◆ **CONSIGNE**
Recopiez mot pour mot le passage du texte sur le döner kebab situé entre « Quelques années auparavant, au » et « viande de porc. », bornes comprises.

══ TEXTE ══

Les brochures et le site officiel du ministère turc du Tourisme et de la Culture le répètent à l'envi dans toutes les langues utilisées à l'adresse du tourisme international : « la cuisine turque est la troisième du monde », se rangeant cependant prudemment derrière les deux premières incontestées dans l'imaginaire ou les représentations, pas seulement du touriste international moyen, la française et la chinoise. Certes, la gastronomie turque est tout sauf mauvaise ou même moyenne : il existe en Turquie, dans les métropoles, d'excellents restaurants dirigés par d'excellents chefs, une grande variété de traditions culinaires régionales, dues sans aucun doute à une grande variété de terroirs et de produits, mais aussi aux origines d'une population issue d'un vaste empire. Mais comme le dit la sagesse populaire : « ah oui, mais à la maison, c'est autre chose ! ».
Et le döner kebab dans tout ça ? Invention vraiment turque ? A moins qu'elle ne soit grecque (gyros) ou libanaise (shawarma) ? De fait, cette viande qui tourne sur elle-même, sur une broche verticale, grillant lentement au feu de bois, mais de plus en plus dans un four tournant au gaz, ou électrique, fabriquée en Allemagne, et distribuée par des semi-remorques allemands, néerlandais, ou même polonais (!) en paquetages de 10, 25, 50 kg, commandés via Internet pour une livraison le lendemain matin, a conquis les cinq continents. En bref, partout où des Turcs, Kurdes, Grecs, Arméniens, Iraniens (la liste n'est sans doute pas exhaustive) se sont installés. Les nuances sont locales : sauce blanche à la turque ou à l'australienne ? Au ketchup ou à la mayonnaise ? Ou, pire que tout, les deux à la fois ! Portion à la « parisienne » ou à la « strasbourgeoise », viande halal ou viande haram ? L'auteur de cet article se rappelle avoir entendu à la foire de Strasbourg un restaurateur local crier, avec un fort accent alsacien : « kebab aux trois viandes », la troisième étant du… porc ! Chose que l'on ne se permettrait sans doute plus aujourd'hui devant les protestations de la « communauté turque » admirative du grand Président Erdoğan.
Quelques années auparavant, au salon du Tourisme de Colmar cette fois, le stand de la Bulgarie offrait un dépliant intitulé : « La cuisine bulgare, cette inconnue ». Force était de constater que, comme en Grèce, les spécialités, du reste appétissantes, portaient presque toutes des noms turcs, à moins qu'ils n'aient été grecs, ou arabes du Machreq… la différence majeure étant, comme dans le kebab alsacien, l'usage de la viande de porc.
Döner signifie tout bêtement « tournant / qui tourne ». On remarquera que c'est bien le sens du grec gyros, mais aussi de l'arabe shawarma, si ce n'est que ce terme dérive d'un autre mot turc, çevirme signifiant « le fait de tourner ». En turc, le çevirme (qui peut aussi signifier « la traduction », autre façon de tourner) s'appliquerait plutôt à ce que le Maghreb appelle le méchoui, mouton entier tournant sur une broche, mais horizontalement cette fois. L'historien Jean-Louis Bacqué-Grammont (1977), dans un ouvrage de vulgarisation touristique, donne un panorama assez étoffé de la gastronomie turque. Pour autant, il ne s'attarde pas spécialement sur le döner, décrit comme suit : « quartiers de viande empilés sur une broche verticale tournant autour d'un étagement de braises ardentes ; on en tranche de fines lamelles bien grillées à l'extérieur », sauf à ajouter le kebab d'İskender, qui a fait la fortune de son inventeur à Bursa et proposé dans tout restaurant turc du monde.

═══
══ ENSEMBLE D'ENREGISTREMENTS ══

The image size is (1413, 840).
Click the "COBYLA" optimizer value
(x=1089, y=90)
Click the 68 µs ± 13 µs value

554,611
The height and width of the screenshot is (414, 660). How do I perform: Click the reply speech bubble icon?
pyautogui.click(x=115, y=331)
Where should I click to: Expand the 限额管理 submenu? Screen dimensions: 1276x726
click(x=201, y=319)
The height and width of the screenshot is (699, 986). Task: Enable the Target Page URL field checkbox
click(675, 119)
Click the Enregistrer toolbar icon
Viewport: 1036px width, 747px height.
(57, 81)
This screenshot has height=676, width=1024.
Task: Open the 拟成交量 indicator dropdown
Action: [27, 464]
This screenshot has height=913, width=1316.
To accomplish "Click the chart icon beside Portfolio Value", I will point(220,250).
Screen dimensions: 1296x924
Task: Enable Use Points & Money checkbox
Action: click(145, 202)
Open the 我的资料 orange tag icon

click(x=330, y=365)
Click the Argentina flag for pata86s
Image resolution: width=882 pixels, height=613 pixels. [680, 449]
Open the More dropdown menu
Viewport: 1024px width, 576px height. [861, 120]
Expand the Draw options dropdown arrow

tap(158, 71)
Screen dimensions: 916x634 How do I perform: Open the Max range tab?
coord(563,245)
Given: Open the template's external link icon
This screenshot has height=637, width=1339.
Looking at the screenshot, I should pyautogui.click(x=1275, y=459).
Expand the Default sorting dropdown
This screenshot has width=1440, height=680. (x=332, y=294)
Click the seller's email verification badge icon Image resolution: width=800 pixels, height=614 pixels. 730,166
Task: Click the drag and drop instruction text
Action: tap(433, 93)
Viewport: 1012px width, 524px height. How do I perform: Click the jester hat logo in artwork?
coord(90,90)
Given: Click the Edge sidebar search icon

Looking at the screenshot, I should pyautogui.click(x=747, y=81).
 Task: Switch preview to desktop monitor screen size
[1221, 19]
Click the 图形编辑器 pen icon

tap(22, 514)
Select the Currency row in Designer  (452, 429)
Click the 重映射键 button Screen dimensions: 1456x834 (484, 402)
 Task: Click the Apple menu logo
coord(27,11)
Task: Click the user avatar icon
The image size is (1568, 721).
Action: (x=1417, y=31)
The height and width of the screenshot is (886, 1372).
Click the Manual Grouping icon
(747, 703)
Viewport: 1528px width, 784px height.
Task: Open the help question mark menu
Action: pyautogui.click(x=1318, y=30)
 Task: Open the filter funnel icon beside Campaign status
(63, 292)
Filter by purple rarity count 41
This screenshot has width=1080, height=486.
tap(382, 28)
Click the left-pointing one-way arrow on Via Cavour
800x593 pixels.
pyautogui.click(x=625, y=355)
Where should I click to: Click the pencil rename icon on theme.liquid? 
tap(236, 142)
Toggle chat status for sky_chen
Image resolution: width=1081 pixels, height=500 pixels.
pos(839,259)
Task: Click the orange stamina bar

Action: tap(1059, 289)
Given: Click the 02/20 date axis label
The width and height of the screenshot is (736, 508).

═══

◆ **RÉPONSE CI-DESSOUS**
Quelques années auparavant, au salon du Tourisme de Colmar cette fois, le stand de la Bulgarie offrait un dépliant intitulé : « La cuisine bulgare, cette inconnue ». Force était de constater que, comme en Grèce, les spécialités, du reste appétissantes, portaient presque toutes des noms turcs, à moins qu'ils n'aient été grecs, ou arabes du Machreq… la différence majeure étant, comme dans le kebab alsacien, l'usage de la viande de porc.